Все идеально… в Идеале.
Вот и поговорили… Хрустальные подвески роскошных люстр в Белом зале чуть слышный звон издавали: не то с нами соглашались, не то нам возражали…

Бронзового зала свечение…
Фантастического орнамента струение…
Отражение света в четырех зеркалах…
Свет, льющийся из глаз
тех, кто сюда приходил и будет приходить.
Я верю в нас…

Раньше я по этой лестнице взбегала, опаздывая и спеша…
Теперь торжественно восхожу, делая остановки,
чтобы процесс восхождения продлить (хитрю).
Мне без этих балясин, задающих моей жизни ритм, не быть…
Получится — не получится…
Нужно это людям — уже не нужно: они другие,
не такие, как мои слушатели былые…
Одни вопросы. Ответы потом.
Мистерия – Таинство, от поверхностного взгляда сокрытое…
Мистерия – посвящение в сокровенное знание Сути…
Мистерия – действо, что позволяет Вечность оживить
и в ней хранящиеся события пережить,
как лично с вами случившееся, а тем самым превратить в то,
что определяет строй души и силу духа.
Такова же и «Петербургская мистерия» и все потому что…
Петербург – фантастический город и делает его таким явленность Тайны, поднятой из временных глубин и архитектурными ансамблями на островах застывшей.
Петербург родился в эпоху Просвещения,
значит Архитектурный спектакль на Неве должен
строиться по законам Классической трагедии:
Пролог — Три акта каждый длиною в один век — Эпилог.
Так оно и есть…
«Повесть временных лет» сообщает: «Волхов впадает в озеро Великое Нево, и устье того озера входит в море Варяжское».
«Повесть» написана в 9 веке Новой эры, событие состоялось 2 тысячи лет до начала эры этой, а люди все вспоминают и вспоминают… о Всемирном потопе… Он начался там, где поныне на острове, вытянутом по направлению движения вод, стоит древнерусская крепость «Орешек»…
«Море Варяжское» (Балтийское) не приняло «устья Великого озера Нево» (Ладоги), встало встречной стеной, заставив воды идти против собственного течения. Это верчение кругов и есть подлинная природа Невы, что искала свое русло 2 тысячи лет. Нашла: стала рекой в 74 км длиной, шириной до 1 км с четвертью, в дельте обтекающей 101 остров. Не намывной — материковый.
Библейскую параллель не пропустите…
В Православии счет времени положило Рождество Христово,
здесь — Рождение Невы: Великой реки времени.
Нева старается выдать себя за шелковоструйную голубицу — красавицу. Природа берет свое, и Река превращается в Пучину, Хаос, Бездну. Нельзя над Бездной Город возводить: смоет все — вернет к Первоначалу!
Не пропустите еще одной Библейской параллели…
Богочеловек пришел в Мир, чтобы принести себя в жертву — искупить грехи людские. Город родился, чтобы быть или не быть, постоянно находясь на грани жертвоприношения.
Первый век Петербургского бытия был Золотым, потому что занят он был воплощением Идеи Всеобщего счастья. В ритме смены поколений, каждому из которых отпущено 20 лет деятельного времени, пять типов Всеобщего счастья было опробовано.

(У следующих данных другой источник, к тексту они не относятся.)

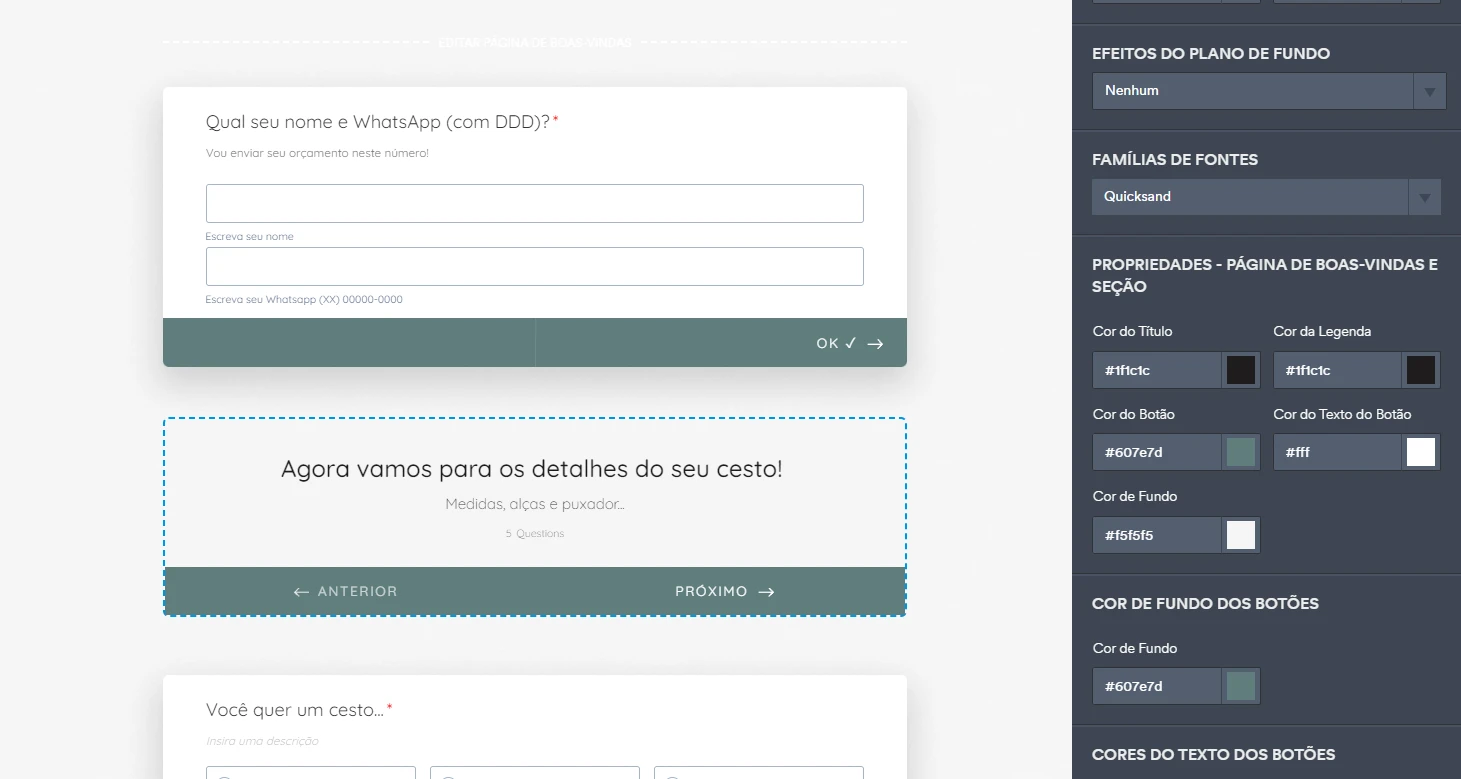Click the "Escreva seu nome" input field
Screen dimensions: 1461x779
click(x=534, y=203)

что никогда не стреляла по врагу, сразу же тюрьмой стала.
Социальные проблемы при царях решились просто — по-русски… При Петре Первом к Великой цели шли (в Петербург — «на каторгу») единым строем — без «пряников», ведомые кнутом и дыбой. Монарх определил минимум материальных благ, необходимых для «блаженства и славы» России, введя понятие «образцовые дома» — то бишь типовые: для «знатных, зажиточных, подлых»… Несмотря на старания самого Великого Петра, мздоимство победило!
Не надо думать, что царь Петр был искренен, называя себя «работником на троне». Судя по панегирикам, он не протестовал против обожествления собственной персоны. В барельефах Летнего дворца царя Петра представлены главные герои его царственной жизни: Нептун и Амфитрита, Зевс и Афина. Славословие подобное — свидетельство из временных глубин идущего мировосприятия, согласно которому Провидением избранный человек — что Бог, ему все Божественное доступно… Сам Бог без Бога? А-а-а…
При царе Петре для подтверждения того, что Он — как Бог, было достаточно декоративных прокламаций на стене. «Дщерь Петрова» получила своему избранничеству архитектурные подтверждения. «Золотое царство» в золотых дворцах возвел для нее архитектор-мистификатор Растрелли. В царстве этом поклонение Божеству превращено в ритуальный процесс, имеющий глубинные истоки в древнейших цивилизациях.
Встаньте на ось Растреллиевой галереи, сжатой мощными пилонами в обводе колонн. Пройдите через арочное сужение — духа напряжение. Взойдите на трехчастную площадку беломраморной лестницы, над которой мощные колонны держат небесный свод. Обратите лицо свое по направлению к верхней площадке, где вас ждет Божество и… Падайте, падайте скорее на колени. «Ради Славы Всероссийской» творил Растрелли. Новое время — новые умозрения. Чувства — те же…

Главки Павильона под орлом рассказывают, как Растрелли останавливает течение Времени и в Петергоф входит Вечность, чтобы сообщить прекрасную весть: «Золотое царство» в золотых дворцах будет вечным, потому что лучше его нельзя вообразить ничего. Ничего.
Кто станет возражать?! Я не смею, хотя и знаю — через 20 лет деятельное время одного поколения истекает….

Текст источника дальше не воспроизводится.